8. Can earthquakes be predicted?

Earthquake prediction is not possible as current scientific studies include activities aiming to understand the mechanisms of seismicity and to assess the probability of an earthquake in a given area, with a given magnitude and in a given time period; an earthquake prediction is thus only possible in probabilistic terms.

Based on the relevant studies in this field, we know:

  • Where seismic areas are localised;
  • the most dangerous earthquakes experienced historically in such areas;
  • the most energetic (magnitude) earthquakes in the areas;
  • the type of earthquake sequence typical for different areas (i.e. the seismic style);
  • the seismic pattern and sequences over the time in the different areas.
Strain rate field inferred from the velocity field. Red converging and blue diverging arrows indicate horizontal principal axes of shortening and lengthening respectively. Source: DPC-INGV-S3 Project “Short Term Earthquake prediction and preparation”

However, we often still don’t know:

  • Where exactly the next earthquake will occur (ipocentre / epicentre).
  • When exactly the next earthquake will strike.
  • Which will be the energy released (magnitude).
  • Which will be the preferred diffusion direction of the waves (as underground rocks have different composition, mechanic behaviour, etc.).
  • Which will be the surface site effects (due to surface rocks and morphological conditions).

The assessments and evaluations of seismic risk are mainly based on:

  • the study of the dynamics of the geological system in the area;
  • the study of the seismic history for that area (number, type, impact of earthquakes in pre-historical and historical times up today);
  • the assessment of the probability of different earthquake magnitudes and impacts; 
  • the identification and detailed analysis of areas and sites at risk;
  • the study of the quality and quantity of buildings and of the other exposed elements (industries, social activities) in order to assess their vulnerability to Earthquake and their exposed value.

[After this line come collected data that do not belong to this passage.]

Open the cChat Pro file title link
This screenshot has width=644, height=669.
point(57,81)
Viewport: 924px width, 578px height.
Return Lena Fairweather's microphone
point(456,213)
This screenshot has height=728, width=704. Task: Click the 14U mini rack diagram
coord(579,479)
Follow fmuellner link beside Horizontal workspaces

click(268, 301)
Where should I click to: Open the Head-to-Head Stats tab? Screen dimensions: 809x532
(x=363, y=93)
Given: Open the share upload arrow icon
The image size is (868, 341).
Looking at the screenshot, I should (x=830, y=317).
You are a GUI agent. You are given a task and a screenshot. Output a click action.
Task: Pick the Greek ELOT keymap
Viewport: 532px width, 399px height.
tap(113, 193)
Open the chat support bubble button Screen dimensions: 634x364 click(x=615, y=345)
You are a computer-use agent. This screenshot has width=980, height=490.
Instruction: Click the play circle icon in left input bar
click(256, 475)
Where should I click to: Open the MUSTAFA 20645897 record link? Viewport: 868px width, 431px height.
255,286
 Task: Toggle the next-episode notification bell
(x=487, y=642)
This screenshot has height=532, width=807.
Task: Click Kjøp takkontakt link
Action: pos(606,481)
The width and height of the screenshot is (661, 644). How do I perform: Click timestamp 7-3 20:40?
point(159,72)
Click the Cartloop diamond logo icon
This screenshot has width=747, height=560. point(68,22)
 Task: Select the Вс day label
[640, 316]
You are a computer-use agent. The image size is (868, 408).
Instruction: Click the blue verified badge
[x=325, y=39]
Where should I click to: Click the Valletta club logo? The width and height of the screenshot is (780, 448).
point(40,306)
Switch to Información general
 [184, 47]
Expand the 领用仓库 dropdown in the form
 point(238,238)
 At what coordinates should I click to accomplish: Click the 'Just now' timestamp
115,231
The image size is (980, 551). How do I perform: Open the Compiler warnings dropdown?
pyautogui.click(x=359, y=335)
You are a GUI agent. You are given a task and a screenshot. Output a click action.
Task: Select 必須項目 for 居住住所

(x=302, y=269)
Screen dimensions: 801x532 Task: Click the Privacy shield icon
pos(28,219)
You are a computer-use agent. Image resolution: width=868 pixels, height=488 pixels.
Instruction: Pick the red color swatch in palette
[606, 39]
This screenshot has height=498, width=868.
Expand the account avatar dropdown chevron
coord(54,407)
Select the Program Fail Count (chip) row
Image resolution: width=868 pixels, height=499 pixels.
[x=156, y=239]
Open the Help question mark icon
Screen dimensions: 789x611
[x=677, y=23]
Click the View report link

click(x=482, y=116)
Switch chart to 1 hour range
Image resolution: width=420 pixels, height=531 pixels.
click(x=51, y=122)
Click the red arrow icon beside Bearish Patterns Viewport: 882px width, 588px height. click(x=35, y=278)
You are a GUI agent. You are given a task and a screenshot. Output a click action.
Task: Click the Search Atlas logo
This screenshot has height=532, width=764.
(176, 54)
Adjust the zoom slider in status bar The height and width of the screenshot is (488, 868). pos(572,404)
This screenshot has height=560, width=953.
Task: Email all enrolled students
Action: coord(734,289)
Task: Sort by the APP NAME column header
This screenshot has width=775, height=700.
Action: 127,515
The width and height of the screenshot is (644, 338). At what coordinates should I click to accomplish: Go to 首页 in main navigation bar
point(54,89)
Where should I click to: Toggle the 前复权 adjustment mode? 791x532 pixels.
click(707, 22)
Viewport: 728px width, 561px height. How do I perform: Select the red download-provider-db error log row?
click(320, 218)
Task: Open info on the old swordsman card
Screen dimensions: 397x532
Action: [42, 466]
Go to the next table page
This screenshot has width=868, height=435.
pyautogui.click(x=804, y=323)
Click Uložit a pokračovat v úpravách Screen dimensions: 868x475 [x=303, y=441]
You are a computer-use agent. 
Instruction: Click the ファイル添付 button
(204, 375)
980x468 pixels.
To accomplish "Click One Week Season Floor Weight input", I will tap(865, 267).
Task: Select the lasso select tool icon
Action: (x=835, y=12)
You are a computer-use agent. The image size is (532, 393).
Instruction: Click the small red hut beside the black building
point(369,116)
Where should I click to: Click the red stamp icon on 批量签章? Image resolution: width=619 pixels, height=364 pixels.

The search for safety in seismic areas also uses tools to simulate earthquakes of different nature and violence to estimate consequent losses. Loss estimates should include the following main elements of knowledge:

  • physical damage expected for buildings of different nature (commercial, schools, residential, critical facilities, infrastructure and lifelines);
  • economic losses deriving from job loss, business interruption, costs for repair and reconstruction;
  • social consequences for people exposed to earthquakes: displaced people need shelter for the first emergency.

Such pre-disaster estimates are very important to develop mitigation policies and prepare the civil protection organization for emergency, response and recovery.

Nevertheless, there are experimental projects aimed at trying to predict short term earthquakes. One of those is the recent “INGV-DPC Project S3” developed in the framework of the agreement between the Italian National Department of Civil Protection (DPC) and the Italian National Institute for Geophysics and Volcanology (INGV). Its goal is to identify and evaluate effective procedures for short term (from hours up to some months) forecasting of destructive earthquakes (see the project’s web page for more details).

Seismic hazard describes the ground shaking level which can be produced by an earthquake. Seismic hazard assessment is thus the basic action to assess the actual risk.

The four basic elements of modern Probabilistic Seismic Hazards Assessment (PSHA) are:

  1. Earthquake catalogue: a catalogue of seismicity is created for earthquakes occurred in historical (before 1900) and instrumental (after 1900) periods of earthquake documentation and recording;
  2. Earthquake source characterization: it implies the definition of zones with similar seismic behaviour and space/time sequence of earthquakes (frequency, depth, focus);
  3. Strong seismic ground motion: studying ground shaking in relation to the distance to the source (hypocentre) generates as an output the macroseismic maps which describe the damages occurred during the different earthquakes;
  4. Computation of seismic hazard: calculation of the probability that an earthquake occurs in a given area.

The main effort to assess seismic hazard worldwide was made by the Global Seismic Hazard Assessment Program (GSHAP) launched in 1992 by the International Lithosphere Program (ILP) with the support of the International Council of Scientific Unions (ICSU) and endorsed as a demonstration program in the framework of the United Nations International Decade for Natural Disaster Reduction (UN/IDNDR).

The primary goal of GSHAP was to create a global seismic hazard map in a harmonized and regionally coordinated manner, based on advanced methods in probabilistic seismic hazard assessments (PSHA).

The GSHAP strategy was to establish Regional Centres responsible for the coordination and realization of the four basic elements of modern PSHA mentioned above. Website: http://www.seismo.ethz.ch/GSHAP/